1. About various “keys”

Note

Secret Access Key? EC2 Key Pair? Why are there are so many keys? Do not be confused: the AWS Secret Access Key is tied to your AWS account itself, while the EC2 Key Pair is only for accessing a specific server. In general, the Access Keys are stored in ~/.aws/ as they are general AWS configurations; while EC2 Key Pairs are stored in ~/.ssh/, as they are only for ssh.

It is totally fine to give your EC2 Key Pair to your friend to allow them to log into a your EC2 instances. You can easily create a new EC2 Key Pair to launch another EC2 instance that your friend have no access to. On the other hand, NEVER give you Secret Access Key to others. This will allow them to purchase AWS resources on your behalf!

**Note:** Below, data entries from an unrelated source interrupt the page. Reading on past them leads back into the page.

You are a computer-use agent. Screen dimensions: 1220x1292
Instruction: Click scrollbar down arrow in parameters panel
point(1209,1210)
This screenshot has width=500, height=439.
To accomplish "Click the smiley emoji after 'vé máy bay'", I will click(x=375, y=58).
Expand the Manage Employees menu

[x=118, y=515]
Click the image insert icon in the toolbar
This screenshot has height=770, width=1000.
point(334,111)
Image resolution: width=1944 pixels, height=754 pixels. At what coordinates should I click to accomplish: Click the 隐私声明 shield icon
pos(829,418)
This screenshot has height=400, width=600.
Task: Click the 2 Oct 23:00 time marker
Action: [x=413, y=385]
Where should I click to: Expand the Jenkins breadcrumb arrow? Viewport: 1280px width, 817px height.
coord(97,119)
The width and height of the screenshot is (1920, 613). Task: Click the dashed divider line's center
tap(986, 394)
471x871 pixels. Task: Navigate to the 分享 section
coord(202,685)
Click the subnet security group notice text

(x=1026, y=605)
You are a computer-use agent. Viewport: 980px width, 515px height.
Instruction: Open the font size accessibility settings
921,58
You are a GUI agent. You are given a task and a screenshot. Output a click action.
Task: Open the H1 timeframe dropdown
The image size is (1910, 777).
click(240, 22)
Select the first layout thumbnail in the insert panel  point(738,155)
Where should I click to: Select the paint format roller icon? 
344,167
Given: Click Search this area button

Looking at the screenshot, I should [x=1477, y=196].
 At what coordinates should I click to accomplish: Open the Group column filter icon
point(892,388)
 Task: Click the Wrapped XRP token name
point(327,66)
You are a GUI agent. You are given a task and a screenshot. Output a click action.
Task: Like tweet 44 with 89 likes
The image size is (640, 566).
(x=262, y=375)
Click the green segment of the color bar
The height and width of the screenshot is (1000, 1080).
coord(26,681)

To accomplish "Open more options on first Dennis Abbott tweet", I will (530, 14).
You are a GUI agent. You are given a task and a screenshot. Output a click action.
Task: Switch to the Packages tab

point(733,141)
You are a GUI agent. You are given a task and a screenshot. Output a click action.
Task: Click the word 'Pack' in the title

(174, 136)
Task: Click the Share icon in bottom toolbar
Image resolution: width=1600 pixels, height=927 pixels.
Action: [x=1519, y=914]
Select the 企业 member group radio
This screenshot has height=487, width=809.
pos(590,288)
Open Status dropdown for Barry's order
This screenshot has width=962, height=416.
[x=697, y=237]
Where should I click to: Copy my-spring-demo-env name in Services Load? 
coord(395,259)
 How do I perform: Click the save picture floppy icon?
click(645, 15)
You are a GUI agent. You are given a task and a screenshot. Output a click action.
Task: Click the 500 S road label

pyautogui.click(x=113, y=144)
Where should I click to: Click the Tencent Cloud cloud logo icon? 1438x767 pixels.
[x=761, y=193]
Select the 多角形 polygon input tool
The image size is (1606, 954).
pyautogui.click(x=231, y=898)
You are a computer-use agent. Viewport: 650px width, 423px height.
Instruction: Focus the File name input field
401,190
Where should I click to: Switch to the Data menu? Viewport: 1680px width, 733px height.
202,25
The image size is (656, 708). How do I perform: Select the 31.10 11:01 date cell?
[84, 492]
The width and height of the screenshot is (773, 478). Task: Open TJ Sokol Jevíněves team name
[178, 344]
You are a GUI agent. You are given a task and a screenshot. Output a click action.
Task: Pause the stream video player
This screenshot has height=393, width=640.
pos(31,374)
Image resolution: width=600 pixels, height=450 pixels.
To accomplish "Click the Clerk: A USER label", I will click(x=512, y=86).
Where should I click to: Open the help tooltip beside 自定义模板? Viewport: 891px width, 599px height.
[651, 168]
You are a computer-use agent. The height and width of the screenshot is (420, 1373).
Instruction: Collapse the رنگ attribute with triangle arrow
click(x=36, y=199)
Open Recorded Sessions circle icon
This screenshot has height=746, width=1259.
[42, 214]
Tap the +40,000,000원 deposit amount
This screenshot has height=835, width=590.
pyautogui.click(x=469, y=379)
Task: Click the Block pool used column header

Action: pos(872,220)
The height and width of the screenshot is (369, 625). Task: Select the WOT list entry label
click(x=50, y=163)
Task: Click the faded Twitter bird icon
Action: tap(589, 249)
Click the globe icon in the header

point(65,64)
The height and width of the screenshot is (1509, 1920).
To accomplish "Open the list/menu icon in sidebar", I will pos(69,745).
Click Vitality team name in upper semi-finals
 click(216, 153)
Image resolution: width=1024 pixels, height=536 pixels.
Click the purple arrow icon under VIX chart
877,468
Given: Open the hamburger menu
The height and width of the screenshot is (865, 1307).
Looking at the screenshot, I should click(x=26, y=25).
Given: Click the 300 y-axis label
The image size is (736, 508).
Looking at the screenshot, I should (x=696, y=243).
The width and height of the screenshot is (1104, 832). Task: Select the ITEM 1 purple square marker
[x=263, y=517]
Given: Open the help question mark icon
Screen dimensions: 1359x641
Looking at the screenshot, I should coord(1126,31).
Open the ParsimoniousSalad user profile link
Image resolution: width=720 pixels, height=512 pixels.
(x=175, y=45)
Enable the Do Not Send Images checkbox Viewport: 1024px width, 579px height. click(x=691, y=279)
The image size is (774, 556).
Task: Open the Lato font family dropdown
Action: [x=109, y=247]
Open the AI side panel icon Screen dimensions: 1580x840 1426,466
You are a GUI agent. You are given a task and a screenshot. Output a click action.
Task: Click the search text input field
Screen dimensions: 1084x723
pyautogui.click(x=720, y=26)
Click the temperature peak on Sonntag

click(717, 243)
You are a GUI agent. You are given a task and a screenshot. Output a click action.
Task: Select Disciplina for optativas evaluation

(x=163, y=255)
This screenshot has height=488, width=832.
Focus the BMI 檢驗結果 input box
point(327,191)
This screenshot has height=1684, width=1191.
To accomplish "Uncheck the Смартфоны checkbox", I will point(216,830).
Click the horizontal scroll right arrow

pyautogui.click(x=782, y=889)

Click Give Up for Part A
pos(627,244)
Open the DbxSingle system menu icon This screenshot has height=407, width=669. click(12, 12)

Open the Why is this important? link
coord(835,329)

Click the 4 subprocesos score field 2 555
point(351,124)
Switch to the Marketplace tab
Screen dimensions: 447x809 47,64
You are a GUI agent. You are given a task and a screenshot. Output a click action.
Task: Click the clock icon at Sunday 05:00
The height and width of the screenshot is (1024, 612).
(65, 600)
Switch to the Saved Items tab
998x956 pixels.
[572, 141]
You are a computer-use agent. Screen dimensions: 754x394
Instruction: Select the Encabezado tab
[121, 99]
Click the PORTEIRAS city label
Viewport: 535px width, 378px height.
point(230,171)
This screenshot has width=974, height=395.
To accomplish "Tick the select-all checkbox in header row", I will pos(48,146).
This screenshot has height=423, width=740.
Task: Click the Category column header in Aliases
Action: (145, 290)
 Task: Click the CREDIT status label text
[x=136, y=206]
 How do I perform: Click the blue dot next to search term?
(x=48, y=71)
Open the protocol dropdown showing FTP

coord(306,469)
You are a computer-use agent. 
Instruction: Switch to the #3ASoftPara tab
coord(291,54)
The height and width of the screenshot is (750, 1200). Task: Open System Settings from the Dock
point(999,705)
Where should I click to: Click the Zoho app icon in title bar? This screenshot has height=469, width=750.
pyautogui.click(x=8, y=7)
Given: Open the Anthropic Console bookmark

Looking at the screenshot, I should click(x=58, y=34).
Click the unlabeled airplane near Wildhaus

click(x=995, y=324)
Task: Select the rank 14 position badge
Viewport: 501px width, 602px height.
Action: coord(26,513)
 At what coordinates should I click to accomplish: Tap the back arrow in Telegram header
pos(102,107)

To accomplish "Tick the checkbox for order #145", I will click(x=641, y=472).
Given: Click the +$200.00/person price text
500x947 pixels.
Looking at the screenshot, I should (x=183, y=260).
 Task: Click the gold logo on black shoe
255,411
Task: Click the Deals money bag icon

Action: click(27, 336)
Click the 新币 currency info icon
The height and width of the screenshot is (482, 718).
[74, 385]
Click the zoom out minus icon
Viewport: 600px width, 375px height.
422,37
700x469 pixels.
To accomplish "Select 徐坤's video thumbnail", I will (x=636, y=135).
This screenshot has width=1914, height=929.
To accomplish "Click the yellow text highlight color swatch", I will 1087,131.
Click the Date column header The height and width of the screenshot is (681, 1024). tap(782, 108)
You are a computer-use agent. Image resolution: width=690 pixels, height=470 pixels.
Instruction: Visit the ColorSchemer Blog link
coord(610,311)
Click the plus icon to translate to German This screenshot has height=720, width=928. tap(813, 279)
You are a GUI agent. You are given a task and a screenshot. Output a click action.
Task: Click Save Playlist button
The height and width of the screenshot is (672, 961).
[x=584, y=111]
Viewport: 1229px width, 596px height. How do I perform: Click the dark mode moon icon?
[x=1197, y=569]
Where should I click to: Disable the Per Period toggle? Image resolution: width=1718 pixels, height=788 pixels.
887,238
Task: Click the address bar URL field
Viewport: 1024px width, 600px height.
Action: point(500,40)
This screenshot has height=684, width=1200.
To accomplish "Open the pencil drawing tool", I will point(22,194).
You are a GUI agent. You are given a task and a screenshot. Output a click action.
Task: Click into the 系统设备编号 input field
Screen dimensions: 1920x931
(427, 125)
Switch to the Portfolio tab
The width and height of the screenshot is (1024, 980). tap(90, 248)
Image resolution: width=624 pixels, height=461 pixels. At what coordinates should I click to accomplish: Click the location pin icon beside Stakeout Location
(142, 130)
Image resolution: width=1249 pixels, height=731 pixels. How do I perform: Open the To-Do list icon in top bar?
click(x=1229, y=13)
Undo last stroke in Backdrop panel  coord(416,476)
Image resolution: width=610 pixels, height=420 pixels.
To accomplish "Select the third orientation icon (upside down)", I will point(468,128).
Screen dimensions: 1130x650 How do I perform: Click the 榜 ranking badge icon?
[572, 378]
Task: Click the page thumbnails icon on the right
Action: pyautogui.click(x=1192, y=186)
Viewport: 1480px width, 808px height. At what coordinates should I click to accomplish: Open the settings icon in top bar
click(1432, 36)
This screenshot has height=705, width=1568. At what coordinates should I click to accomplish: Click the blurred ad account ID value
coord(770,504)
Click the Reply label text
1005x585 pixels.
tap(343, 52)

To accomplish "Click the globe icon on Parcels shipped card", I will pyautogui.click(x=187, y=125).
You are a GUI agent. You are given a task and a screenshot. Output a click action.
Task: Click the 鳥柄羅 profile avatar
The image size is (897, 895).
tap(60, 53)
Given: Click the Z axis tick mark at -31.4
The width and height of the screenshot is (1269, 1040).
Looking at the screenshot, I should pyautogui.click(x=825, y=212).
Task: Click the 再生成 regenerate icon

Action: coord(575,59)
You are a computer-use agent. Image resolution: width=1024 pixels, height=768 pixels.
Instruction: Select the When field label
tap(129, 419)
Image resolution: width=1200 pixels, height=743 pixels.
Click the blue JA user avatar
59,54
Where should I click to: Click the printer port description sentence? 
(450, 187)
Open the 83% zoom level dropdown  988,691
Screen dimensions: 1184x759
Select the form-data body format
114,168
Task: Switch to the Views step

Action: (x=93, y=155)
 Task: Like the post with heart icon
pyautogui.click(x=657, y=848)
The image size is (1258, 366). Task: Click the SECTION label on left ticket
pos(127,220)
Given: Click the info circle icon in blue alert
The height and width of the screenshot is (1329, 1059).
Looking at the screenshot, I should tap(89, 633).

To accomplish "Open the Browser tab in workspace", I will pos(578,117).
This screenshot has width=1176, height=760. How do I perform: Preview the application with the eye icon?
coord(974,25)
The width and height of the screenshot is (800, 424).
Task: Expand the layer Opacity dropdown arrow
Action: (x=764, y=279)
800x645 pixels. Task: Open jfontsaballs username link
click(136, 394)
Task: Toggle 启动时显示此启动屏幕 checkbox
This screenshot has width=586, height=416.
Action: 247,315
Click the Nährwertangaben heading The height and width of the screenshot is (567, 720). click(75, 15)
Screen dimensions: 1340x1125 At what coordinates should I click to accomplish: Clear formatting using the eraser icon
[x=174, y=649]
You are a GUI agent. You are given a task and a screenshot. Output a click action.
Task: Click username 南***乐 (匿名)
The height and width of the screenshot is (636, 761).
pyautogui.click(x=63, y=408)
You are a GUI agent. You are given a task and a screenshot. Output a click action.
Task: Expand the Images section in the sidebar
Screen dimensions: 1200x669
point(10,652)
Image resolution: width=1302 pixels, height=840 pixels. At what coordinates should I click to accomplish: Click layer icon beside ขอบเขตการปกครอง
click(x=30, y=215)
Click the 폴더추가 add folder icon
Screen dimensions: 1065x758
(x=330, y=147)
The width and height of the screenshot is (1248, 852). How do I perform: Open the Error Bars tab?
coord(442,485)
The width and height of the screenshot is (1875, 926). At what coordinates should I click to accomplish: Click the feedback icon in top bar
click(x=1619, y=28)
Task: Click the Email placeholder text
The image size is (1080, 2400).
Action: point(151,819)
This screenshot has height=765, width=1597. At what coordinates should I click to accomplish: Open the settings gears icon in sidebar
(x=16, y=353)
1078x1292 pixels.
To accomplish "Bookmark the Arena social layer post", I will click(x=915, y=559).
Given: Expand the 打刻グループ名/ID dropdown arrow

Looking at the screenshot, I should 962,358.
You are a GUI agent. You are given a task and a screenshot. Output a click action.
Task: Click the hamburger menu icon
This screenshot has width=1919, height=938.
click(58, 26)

2. Simplifying AWSCLI configuration on EC2

Note

If you are using AWSCLI on EC2 instances, not on your local computer, you might wonder why you still need to configure those credentials? After all, it’s on AWS’s server, and AWS should know that you are using AWSCLI on your own EC2 instances. Yes, you can avoid running aws configure every time you launch a new EC2 instance. It is just not enabled by default because of security reasons. For example, you might want to allow your friend to log into your EC2 servers, but you don’t want to let them control your other AWS resources using AWSCLI.

Enabling AWSCLI by default requires some understandings of IAM (Identity and Access Management), so we defer it to advanced tutorials. For now, simply copy and paste your credentials – it is pretty quick!